**Assigned task**: In the paleo diet post, how long does the writer say they have been going strict paleo?

**Supplied passage**:
● ● ● ● ●

I have been going strict paleo for 30 days now. Besides a few bites of pork juice soaked bread at Woodberry Kitchen, I have been eating great without any urges to cheat. And other than a few late night social outings, I have been getting great sleep. All in all, I feel amazing.
One issue I've had when I've talked to people about how eating paleo has helped me lean up has been the response: "well you run like a 1,000 miles each week." Looking past the fact I would have shot myself long before completing that type of distance in a week, people would always attribute my improved health to my ultra-marathon running and training. They would assume that my ability to once or twice a month go off and run 30-50+ miles of backwoods trail involved a heavy training schedule. Hardly.
|30 miles into Highland Sky 40M Trail Race|
Having been rocking the paleo lifestyle for a few years, I quickly found the aerobic and anaerobic benefits of sprinting. For minimal time investment each week I was maintaining and improving my performance during my ultra trail races. So if anything, it was not 1,000 miles per week but maybe 10 minutes of sprints that helped me stay in shape. Ultimately though I know it was the high quality fuel I was consuming: high fat, moderate protein, and low to no carbohydrates from local, organic vegetables and grass-fed/pastured meat.
Where I am going with this is simple. With my knee I am unable to run. And although I've leaned out considerably over the years, I am far from having single digit body fat or well-defined six pack. And given I will not be able to run for at least a year, and not play soccer for probably two, I can now show results purely from diet.
That brings up other issues, as to do I care that much about wanting a six-pack and do I need the approval of others as to how I've accomplished my weight loss? First, yes I would like to at some point in my life have a noticeable six-pack and may be a little vain (see item 6). Second, I do not care what others think, however I do like to argue and debate. And when someone overweight gives me fitness or nutrition advice I want to tell them to STFU and smack the low-fat yogurt out of their hand. That is after I explain how they are wrong.

● ● ● ● ●

**Record excerpts**:

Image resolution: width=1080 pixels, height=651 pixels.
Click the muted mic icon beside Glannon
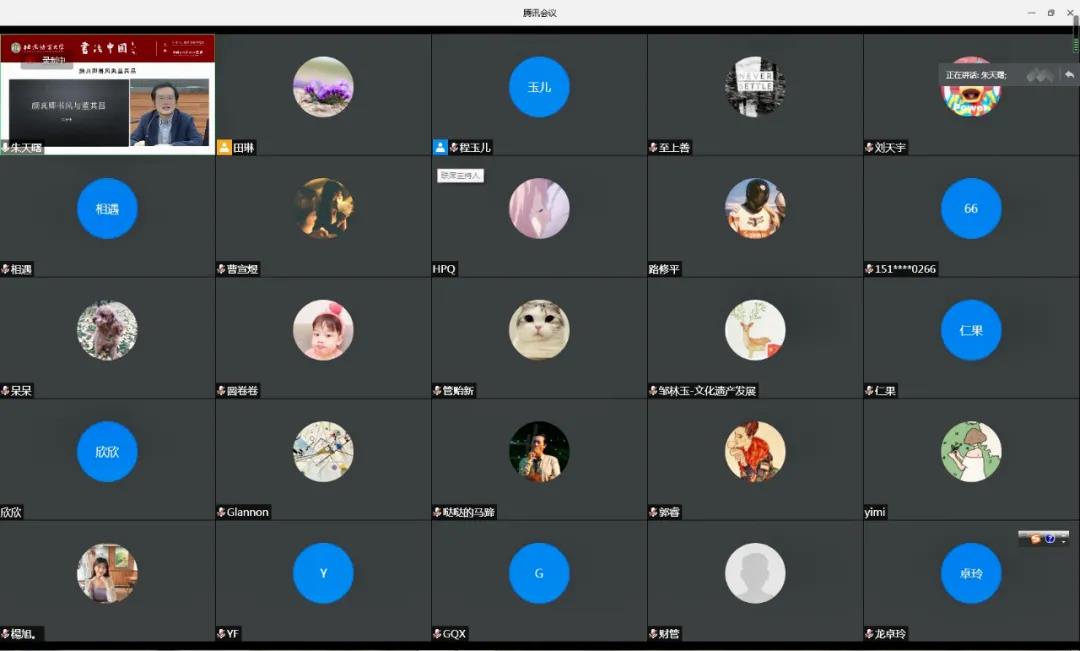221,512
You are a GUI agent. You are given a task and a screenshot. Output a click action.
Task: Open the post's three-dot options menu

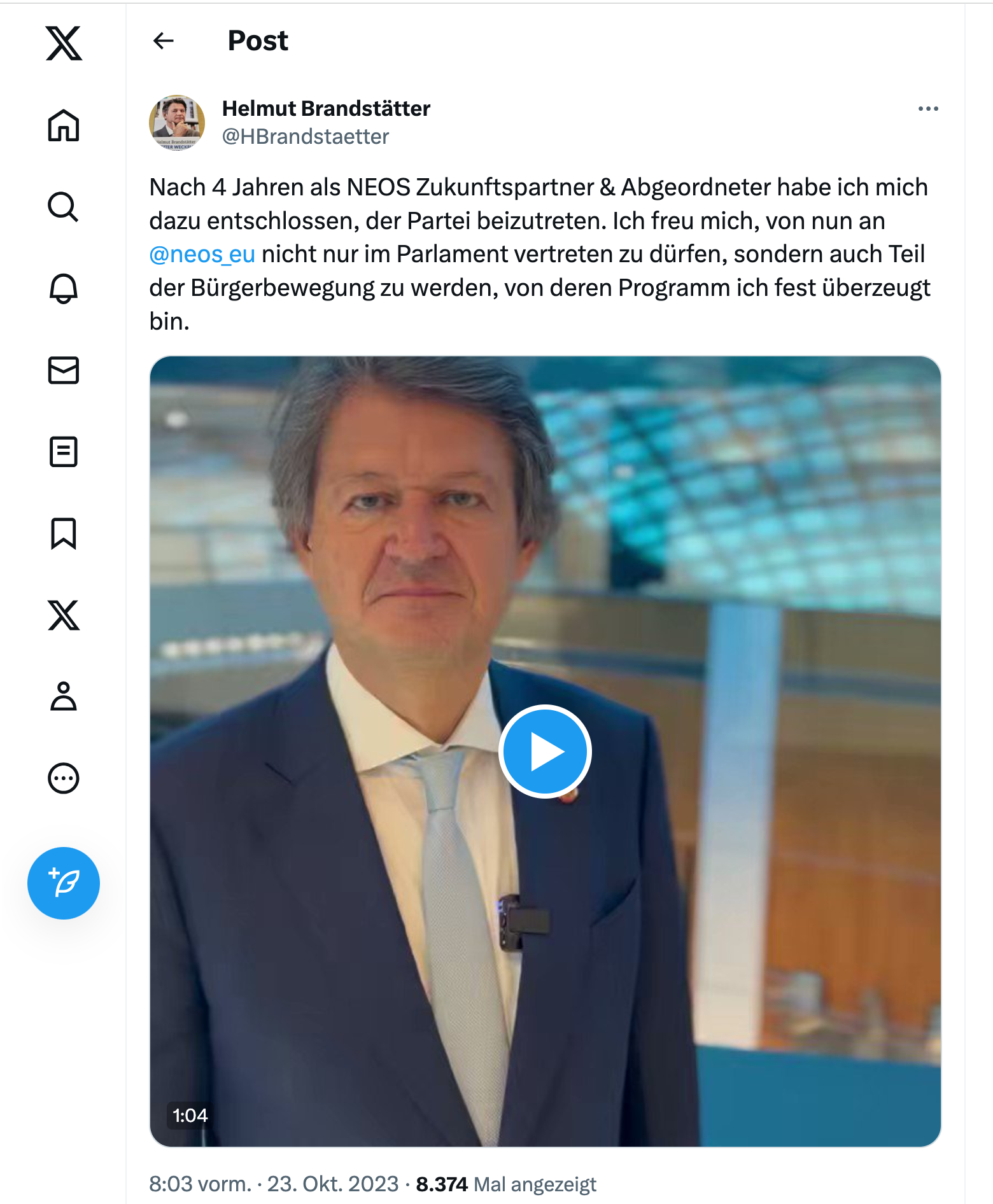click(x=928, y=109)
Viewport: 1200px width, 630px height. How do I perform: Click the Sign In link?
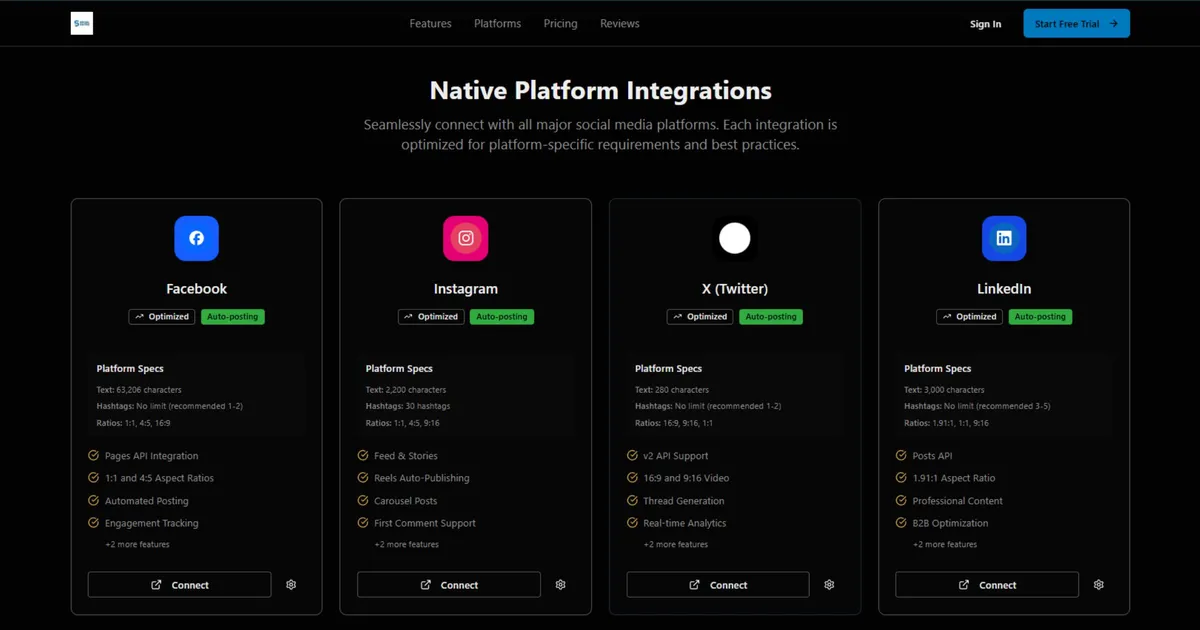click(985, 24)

● ● ● ● ●

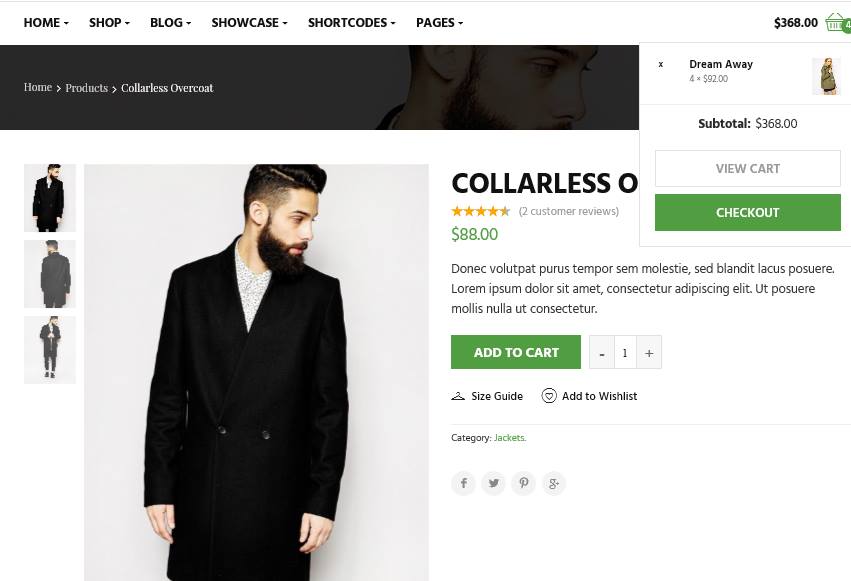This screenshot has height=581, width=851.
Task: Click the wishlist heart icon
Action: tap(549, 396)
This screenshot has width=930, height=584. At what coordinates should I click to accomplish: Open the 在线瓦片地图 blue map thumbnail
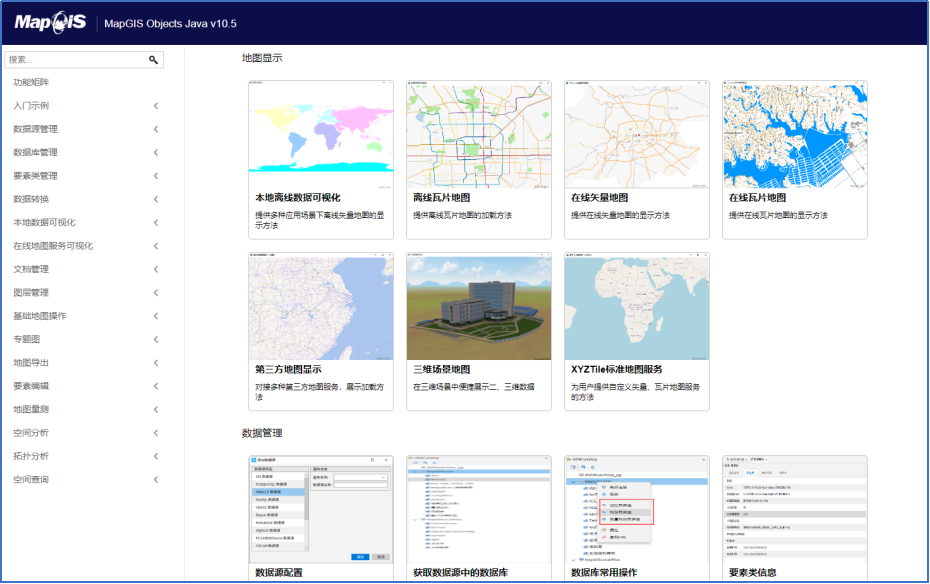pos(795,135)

● ● ● ● ●

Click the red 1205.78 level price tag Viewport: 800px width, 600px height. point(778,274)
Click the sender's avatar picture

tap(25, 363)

● ● ● ● ●

**Expected output**: 30 days.